O grupo parlamentar do JPP considera que a opção de betonizar as muralhas de basalto das ribeiras do Funchal desrespeita a obra secular da canalização em pedra, executada após a aluvião de 1803, por parte do brigadeiro Reinaldo Oudinot.
“O JPP apresentará esta semana um voto de protesto tendo em conta o excesso de betonização que tem acontecido nas muralhas das ribeiras do Funchal”, referiu o deputado Carlos Costa. “A construção em pedra, além de ter a finalidade de protecção e segurança da cidade do Funchal, teve uma componente de integração na paisagem construída no Funchal, assumindo-se como parte integrante do património cultural e histórico da Madeira”, afirmou o parlamentar esta manhã, em conferência de imprensa.
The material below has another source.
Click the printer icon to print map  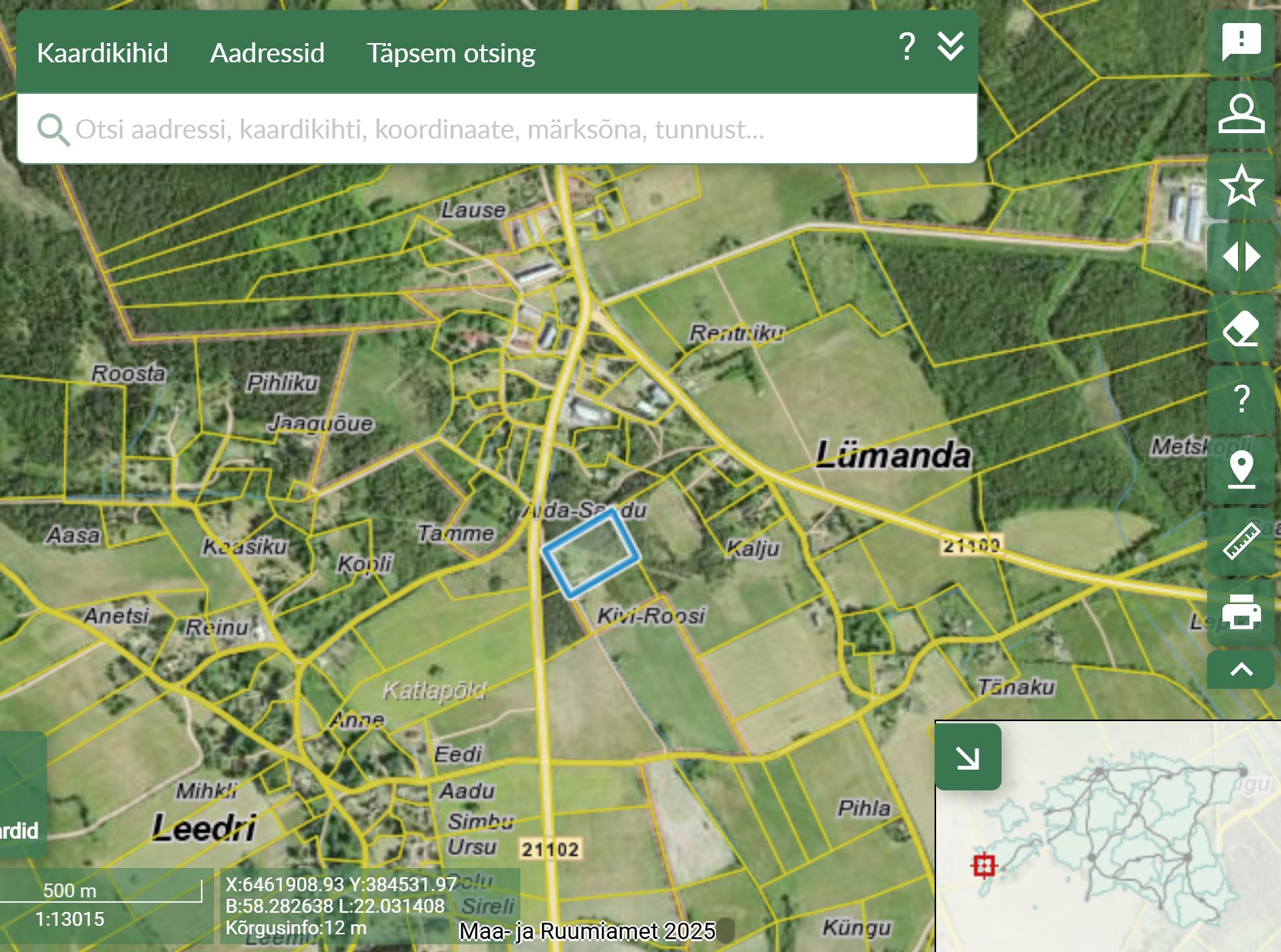[x=1241, y=613]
O deputado salientou o papel do movimento cívico de defesa destes bens arquitectónicos, e da consequente abertura de registo patrimonial de classificação de três pontes em pedra (Ponte Nova, D. Manuel e São Paulo, como imóveis de Interesse Municipal) e lamentou que se continue a efectuar “excessivas cargas de betão sobre o pano de muralhas, sem um mínimo de cuidado pela integração patrimonial desses bens históricos”.
Carlos Costa salientou ainda que “não estão a ser respeitadas as recomendações do Estudo de Avaliação de Risco de Aluviões na Ilha da Madeira, cuja intervenção se sugeria a montante, com a retenção de inertes”.